Threadalytics - An NBA Sentiment Analysis Platform

5 minute read

Published:

The goal of this project was to capture the recent sentiments from r/nba about NBA players and teams. After capturing relevant data, we want to display it in a visually appealing fashion and convey details about why a certain team or player got the score.

The final product is available at Threadalytics.

Based on this we can capture the following functional and non-functional requirements

Functional Requirements

  • Objectively calculate sentiment of all NBA teams and players over last day
    • Display overall subreddit sentiment
  • Show ratio of positive to negative titles over course of day
  • Show compound sentiment ‘score’ as a function of time
  • Display the most mentioned players and teams
    • With ability to toggle date
  • Display top player sentiment scores and update every hour
    • With ability to toggle date
    • Show some sentences that contributed to the score

Non-Functional Requirements

  • Performance/Latency - Users should not have to wait a long time to see results
  • Usability - Graphical representation should be aesthetic and intuitive to understand

Based on these requirements, we can justify the following tech stack:

  • ReactJS (frontend framework)
  • D3JS (data visualization)
  • NodeJS (backend framework)
  • Python (scraping and sentiment analysis)
  • AWS S3 (static website hosting)
  • AWS EC2 (server hosting)
  • AWS S3 (log/database)
  • Route53 + Cloudfront (CDN, domain hosting, and SSL certificate management) Let’s dive a little deeper into some specifics:

We can opt to use a microservice architecture in this situation to reduce the load across multiple servers.
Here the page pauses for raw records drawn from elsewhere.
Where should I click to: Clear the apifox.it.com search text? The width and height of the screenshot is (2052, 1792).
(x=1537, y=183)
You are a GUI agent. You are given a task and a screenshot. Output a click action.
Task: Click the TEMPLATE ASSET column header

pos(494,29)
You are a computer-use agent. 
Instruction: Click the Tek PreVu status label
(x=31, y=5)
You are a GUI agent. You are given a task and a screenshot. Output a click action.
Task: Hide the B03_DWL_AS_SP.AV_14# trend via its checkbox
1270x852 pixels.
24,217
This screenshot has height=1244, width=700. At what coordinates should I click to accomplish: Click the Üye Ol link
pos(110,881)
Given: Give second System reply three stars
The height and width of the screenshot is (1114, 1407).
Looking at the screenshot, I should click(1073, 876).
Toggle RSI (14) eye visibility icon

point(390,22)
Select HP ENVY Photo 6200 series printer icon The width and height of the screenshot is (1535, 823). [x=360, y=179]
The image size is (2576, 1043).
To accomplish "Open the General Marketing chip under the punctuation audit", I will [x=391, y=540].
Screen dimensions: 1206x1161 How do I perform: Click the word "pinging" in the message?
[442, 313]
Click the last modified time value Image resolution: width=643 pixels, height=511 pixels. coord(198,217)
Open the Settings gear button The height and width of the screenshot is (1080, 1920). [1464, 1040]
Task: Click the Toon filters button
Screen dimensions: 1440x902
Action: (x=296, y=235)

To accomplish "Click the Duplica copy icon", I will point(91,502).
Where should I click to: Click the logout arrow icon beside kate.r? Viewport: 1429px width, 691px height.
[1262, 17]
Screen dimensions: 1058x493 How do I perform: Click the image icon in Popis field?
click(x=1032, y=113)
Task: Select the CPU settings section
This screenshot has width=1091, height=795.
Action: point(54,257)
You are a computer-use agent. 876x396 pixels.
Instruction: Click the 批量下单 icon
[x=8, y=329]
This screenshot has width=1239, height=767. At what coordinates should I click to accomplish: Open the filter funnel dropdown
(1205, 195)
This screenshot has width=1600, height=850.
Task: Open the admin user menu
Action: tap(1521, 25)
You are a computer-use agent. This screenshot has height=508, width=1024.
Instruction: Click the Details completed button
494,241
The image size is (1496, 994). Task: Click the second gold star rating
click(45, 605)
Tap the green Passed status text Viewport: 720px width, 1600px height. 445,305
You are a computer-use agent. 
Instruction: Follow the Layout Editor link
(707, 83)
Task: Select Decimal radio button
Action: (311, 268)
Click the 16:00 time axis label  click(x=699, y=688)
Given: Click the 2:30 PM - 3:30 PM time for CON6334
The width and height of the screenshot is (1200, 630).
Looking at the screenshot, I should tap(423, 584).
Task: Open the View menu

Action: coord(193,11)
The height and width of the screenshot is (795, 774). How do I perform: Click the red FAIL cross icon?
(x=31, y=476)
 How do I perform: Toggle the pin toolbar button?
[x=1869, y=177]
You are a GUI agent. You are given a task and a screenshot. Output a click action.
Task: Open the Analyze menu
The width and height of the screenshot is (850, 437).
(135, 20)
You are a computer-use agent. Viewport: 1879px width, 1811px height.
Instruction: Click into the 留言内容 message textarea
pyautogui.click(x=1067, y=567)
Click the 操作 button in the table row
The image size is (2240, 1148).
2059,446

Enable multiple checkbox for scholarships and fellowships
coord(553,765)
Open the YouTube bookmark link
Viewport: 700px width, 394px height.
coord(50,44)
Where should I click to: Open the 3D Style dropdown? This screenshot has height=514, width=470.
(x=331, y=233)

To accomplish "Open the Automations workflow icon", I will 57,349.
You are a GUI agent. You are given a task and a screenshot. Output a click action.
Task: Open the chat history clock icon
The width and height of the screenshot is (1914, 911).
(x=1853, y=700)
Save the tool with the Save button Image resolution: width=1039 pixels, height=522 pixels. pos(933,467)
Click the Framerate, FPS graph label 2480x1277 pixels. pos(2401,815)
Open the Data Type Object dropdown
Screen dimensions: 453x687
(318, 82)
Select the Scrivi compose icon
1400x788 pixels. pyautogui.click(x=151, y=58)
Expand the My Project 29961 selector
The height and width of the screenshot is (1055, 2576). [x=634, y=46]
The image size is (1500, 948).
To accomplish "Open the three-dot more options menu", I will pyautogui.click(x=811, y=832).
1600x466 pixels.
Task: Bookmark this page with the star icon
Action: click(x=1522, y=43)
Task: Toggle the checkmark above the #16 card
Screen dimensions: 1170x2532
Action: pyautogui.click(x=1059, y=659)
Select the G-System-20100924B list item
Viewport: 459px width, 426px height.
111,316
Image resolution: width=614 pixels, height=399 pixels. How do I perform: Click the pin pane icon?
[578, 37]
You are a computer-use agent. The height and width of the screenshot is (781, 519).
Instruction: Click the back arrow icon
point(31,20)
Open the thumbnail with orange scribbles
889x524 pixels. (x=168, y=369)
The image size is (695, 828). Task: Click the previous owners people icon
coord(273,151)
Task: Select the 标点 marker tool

Namely, we will have multiple services performing:

  • Scraping titles and comments and performing sentiment analysis on player, team, and coach names
  • Scraping titles to understand the overall sentiment of the subreddit
  • Finding the top comments of each day
  • Logging the most frequently mentioned team and player of the day

Of course, we will have a main API server that will handle all client HTTP requests.

AWS Infrastructure

I opted to use AWS Lambda to handle the scraping and sentiment analysis logic. AWS Lambda is a serverless solution that allows users to call lambda ‘functions’ on a given trigger. These functions can be written in multiple languages such as NodeJS, Python, Java, etc. and can be further customized using containerization and lambda layers. Since my application used PRAW, a Python API wrapper and NLTK’s Python library, it was simple to use a Python3.8 runtime environment. However, I did need multiple packages to be installed prior to function execution, so I created a custom lambda layer. The lambda layer consisted of the following packages necessary to perform scraping, sentiment analysis, and writing to S3: PRAW - for scraping, NLTK - for sentiment analysis, boto3 - for writing to S3 and other AWS interaction

We can use AWS’s Event Scheduler service to run each of these as a CRON job. The Player and Overall Sentiment services will run on an hourly basis, while the Top Comments and Daily Winners services will run on a daily basis.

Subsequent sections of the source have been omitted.